Activity – Write out the data again in full, keeping every character the same.
[[ Input data open ]]
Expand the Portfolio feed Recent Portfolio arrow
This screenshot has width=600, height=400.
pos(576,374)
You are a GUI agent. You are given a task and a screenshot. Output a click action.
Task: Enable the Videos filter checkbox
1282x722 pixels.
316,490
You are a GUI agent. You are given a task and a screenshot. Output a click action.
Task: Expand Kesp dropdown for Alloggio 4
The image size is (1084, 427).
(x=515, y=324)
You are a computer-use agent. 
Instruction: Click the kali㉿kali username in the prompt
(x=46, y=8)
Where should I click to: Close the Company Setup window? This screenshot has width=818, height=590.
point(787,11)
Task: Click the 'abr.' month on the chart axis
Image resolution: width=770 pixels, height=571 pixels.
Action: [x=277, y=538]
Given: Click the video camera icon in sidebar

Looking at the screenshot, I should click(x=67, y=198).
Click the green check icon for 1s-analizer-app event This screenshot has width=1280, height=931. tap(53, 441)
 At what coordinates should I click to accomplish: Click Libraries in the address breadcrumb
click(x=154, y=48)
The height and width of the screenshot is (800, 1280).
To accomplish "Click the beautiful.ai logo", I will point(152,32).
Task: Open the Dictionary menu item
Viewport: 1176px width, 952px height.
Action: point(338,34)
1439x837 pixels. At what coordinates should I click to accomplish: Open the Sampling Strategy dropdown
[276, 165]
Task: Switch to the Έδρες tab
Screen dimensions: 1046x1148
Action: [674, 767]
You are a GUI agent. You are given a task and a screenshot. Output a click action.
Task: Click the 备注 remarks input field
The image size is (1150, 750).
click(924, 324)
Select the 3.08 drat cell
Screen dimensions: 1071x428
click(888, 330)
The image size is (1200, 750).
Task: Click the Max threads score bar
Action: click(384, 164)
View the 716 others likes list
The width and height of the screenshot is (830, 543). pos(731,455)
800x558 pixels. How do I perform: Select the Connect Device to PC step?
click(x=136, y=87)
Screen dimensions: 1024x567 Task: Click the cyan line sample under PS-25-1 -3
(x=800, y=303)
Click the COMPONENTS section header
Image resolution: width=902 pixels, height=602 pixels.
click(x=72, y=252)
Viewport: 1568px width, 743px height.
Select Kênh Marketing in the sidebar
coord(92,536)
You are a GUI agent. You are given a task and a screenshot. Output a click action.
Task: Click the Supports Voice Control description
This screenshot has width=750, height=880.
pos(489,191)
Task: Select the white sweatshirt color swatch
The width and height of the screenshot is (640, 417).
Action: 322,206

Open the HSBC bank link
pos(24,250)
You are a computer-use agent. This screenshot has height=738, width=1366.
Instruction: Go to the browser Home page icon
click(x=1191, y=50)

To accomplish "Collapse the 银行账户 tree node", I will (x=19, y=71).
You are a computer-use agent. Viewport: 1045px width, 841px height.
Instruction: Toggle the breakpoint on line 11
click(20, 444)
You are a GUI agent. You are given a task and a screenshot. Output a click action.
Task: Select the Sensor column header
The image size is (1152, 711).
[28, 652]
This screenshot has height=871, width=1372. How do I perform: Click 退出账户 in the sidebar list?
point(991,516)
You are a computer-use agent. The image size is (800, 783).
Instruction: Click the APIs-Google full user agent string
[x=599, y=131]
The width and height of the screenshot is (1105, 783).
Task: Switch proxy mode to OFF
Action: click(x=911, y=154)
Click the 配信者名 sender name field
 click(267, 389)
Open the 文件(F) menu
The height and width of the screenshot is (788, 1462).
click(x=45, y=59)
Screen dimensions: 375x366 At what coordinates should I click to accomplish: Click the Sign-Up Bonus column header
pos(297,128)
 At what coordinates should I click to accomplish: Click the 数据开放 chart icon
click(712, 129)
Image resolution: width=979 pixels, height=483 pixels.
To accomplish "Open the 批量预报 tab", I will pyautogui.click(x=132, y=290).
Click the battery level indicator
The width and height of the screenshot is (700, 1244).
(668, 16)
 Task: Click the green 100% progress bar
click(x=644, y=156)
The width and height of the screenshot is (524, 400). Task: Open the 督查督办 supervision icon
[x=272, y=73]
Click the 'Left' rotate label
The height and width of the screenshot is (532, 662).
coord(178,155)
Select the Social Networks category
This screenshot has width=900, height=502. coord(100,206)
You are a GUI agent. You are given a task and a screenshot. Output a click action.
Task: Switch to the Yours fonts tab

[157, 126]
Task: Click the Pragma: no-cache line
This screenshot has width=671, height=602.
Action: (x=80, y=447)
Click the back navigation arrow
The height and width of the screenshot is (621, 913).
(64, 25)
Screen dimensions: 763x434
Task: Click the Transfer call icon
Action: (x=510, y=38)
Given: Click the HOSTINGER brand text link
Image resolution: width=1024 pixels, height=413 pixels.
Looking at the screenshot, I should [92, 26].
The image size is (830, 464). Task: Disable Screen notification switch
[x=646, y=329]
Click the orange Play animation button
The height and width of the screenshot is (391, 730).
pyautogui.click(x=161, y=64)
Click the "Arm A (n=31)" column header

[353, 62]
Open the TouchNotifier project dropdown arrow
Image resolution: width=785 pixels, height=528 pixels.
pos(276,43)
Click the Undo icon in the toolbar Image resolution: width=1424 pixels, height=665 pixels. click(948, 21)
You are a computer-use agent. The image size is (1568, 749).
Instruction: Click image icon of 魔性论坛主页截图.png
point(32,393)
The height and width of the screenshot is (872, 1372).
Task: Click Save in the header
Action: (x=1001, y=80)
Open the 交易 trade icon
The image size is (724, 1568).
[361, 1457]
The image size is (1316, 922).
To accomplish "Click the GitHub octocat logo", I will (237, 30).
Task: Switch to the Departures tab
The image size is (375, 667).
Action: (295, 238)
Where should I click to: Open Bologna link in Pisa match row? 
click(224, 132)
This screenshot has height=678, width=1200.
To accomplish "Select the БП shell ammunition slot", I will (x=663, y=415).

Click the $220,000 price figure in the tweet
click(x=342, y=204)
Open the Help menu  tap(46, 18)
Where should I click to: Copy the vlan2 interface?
[[ Input data closed ]]
Exercise response –
Expand the Portfolio feed Recent Portfolio arrow
This screenshot has width=600, height=400.
pos(576,374)
You are a GUI agent. You are given a task and a screenshot. Output a click action.
Task: Enable the Videos filter checkbox
1282x722 pixels.
316,490
You are a GUI agent. You are given a task and a screenshot. Output a click action.
Task: Expand Kesp dropdown for Alloggio 4
The image size is (1084, 427).
(x=515, y=324)
You are a computer-use agent. 
Instruction: Click the kali㉿kali username in the prompt
(x=46, y=8)
Where should I click to: Close the Company Setup window? This screenshot has width=818, height=590.
point(787,11)
Task: Click the 'abr.' month on the chart axis
Image resolution: width=770 pixels, height=571 pixels.
Action: [x=277, y=538]
Given: Click the video camera icon in sidebar

Looking at the screenshot, I should click(x=67, y=198).
Click the green check icon for 1s-analizer-app event This screenshot has width=1280, height=931. tap(53, 441)
 At what coordinates should I click to accomplish: Click Libraries in the address breadcrumb
click(x=154, y=48)
The height and width of the screenshot is (800, 1280).
To accomplish "Click the beautiful.ai logo", I will point(152,32).
Task: Open the Dictionary menu item
Viewport: 1176px width, 952px height.
Action: point(338,34)
1439x837 pixels. At what coordinates should I click to accomplish: Open the Sampling Strategy dropdown
[276, 165]
Task: Switch to the Έδρες tab
Screen dimensions: 1046x1148
Action: [674, 767]
You are a GUI agent. You are given a task and a screenshot. Output a click action.
Task: Click the 备注 remarks input field
The image size is (1150, 750).
click(924, 324)
Select the 3.08 drat cell
Screen dimensions: 1071x428
click(888, 330)
The image size is (1200, 750).
Task: Click the Max threads score bar
Action: click(384, 164)
View the 716 others likes list
The width and height of the screenshot is (830, 543). pos(731,455)
800x558 pixels. How do I perform: Select the Connect Device to PC step?
click(x=136, y=87)
Screen dimensions: 1024x567 Task: Click the cyan line sample under PS-25-1 -3
(x=800, y=303)
Click the COMPONENTS section header
Image resolution: width=902 pixels, height=602 pixels.
click(x=72, y=252)
Viewport: 1568px width, 743px height.
Select Kênh Marketing in the sidebar
coord(92,536)
You are a GUI agent. You are given a task and a screenshot. Output a click action.
Task: Click the Supports Voice Control description
This screenshot has width=750, height=880.
pos(489,191)
Task: Select the white sweatshirt color swatch
The width and height of the screenshot is (640, 417).
Action: 322,206

Open the HSBC bank link
pos(24,250)
You are a computer-use agent. This screenshot has height=738, width=1366.
Instruction: Go to the browser Home page icon
click(x=1191, y=50)

To accomplish "Collapse the 银行账户 tree node", I will (x=19, y=71).
You are a computer-use agent. Viewport: 1045px width, 841px height.
Instruction: Toggle the breakpoint on line 11
click(20, 444)
You are a GUI agent. You are given a task and a screenshot. Output a click action.
Task: Select the Sensor column header
The image size is (1152, 711).
[28, 652]
This screenshot has height=871, width=1372. How do I perform: Click 退出账户 in the sidebar list?
point(991,516)
You are a computer-use agent. The image size is (800, 783).
Instruction: Click the APIs-Google full user agent string
[x=599, y=131]
The width and height of the screenshot is (1105, 783).
Task: Switch proxy mode to OFF
Action: click(x=911, y=154)
Click the 配信者名 sender name field
 click(267, 389)
Open the 文件(F) menu
The height and width of the screenshot is (788, 1462).
click(x=45, y=59)
Screen dimensions: 375x366 At what coordinates should I click to accomplish: Click the Sign-Up Bonus column header
pos(297,128)
 At what coordinates should I click to accomplish: Click the 数据开放 chart icon
click(712, 129)
Image resolution: width=979 pixels, height=483 pixels.
To accomplish "Open the 批量预报 tab", I will pyautogui.click(x=132, y=290).
Click the battery level indicator
The width and height of the screenshot is (700, 1244).
(668, 16)
 Task: Click the green 100% progress bar
click(x=644, y=156)
The width and height of the screenshot is (524, 400). Task: Open the 督查督办 supervision icon
[x=272, y=73]
Click the 'Left' rotate label
The height and width of the screenshot is (532, 662).
coord(178,155)
Select the Social Networks category
This screenshot has width=900, height=502. coord(100,206)
You are a GUI agent. You are given a task and a screenshot. Output a click action.
Task: Switch to the Yours fonts tab

[157, 126]
Task: Click the Pragma: no-cache line
This screenshot has width=671, height=602.
Action: (x=80, y=447)
Click the back navigation arrow
The height and width of the screenshot is (621, 913).
(64, 25)
Screen dimensions: 763x434
Task: Click the Transfer call icon
Action: (x=510, y=38)
Given: Click the HOSTINGER brand text link
Image resolution: width=1024 pixels, height=413 pixels.
Looking at the screenshot, I should [92, 26].
The image size is (830, 464). Task: Disable Screen notification switch
[x=646, y=329]
Click the orange Play animation button
The height and width of the screenshot is (391, 730).
pyautogui.click(x=161, y=64)
Click the "Arm A (n=31)" column header

[353, 62]
Open the TouchNotifier project dropdown arrow
Image resolution: width=785 pixels, height=528 pixels.
pos(276,43)
Click the Undo icon in the toolbar Image resolution: width=1424 pixels, height=665 pixels. click(948, 21)
You are a computer-use agent. The image size is (1568, 749).
Instruction: Click image icon of 魔性论坛主页截图.png
point(32,393)
The height and width of the screenshot is (872, 1372).
Task: Click Save in the header
Action: (x=1001, y=80)
Open the 交易 trade icon
The image size is (724, 1568).
[361, 1457]
The image size is (1316, 922).
To accomplish "Click the GitHub octocat logo", I will (237, 30).
Task: Switch to the Departures tab
The image size is (375, 667).
Action: (295, 238)
Where should I click to: Open Bologna link in Pisa match row? 
click(224, 132)
This screenshot has height=678, width=1200.
To accomplish "Select the БП shell ammunition slot", I will (x=663, y=415).

Click the $220,000 price figure in the tweet
click(x=342, y=204)
Open the Help menu  tap(46, 18)
Where should I click to: Copy the vlan2 interface?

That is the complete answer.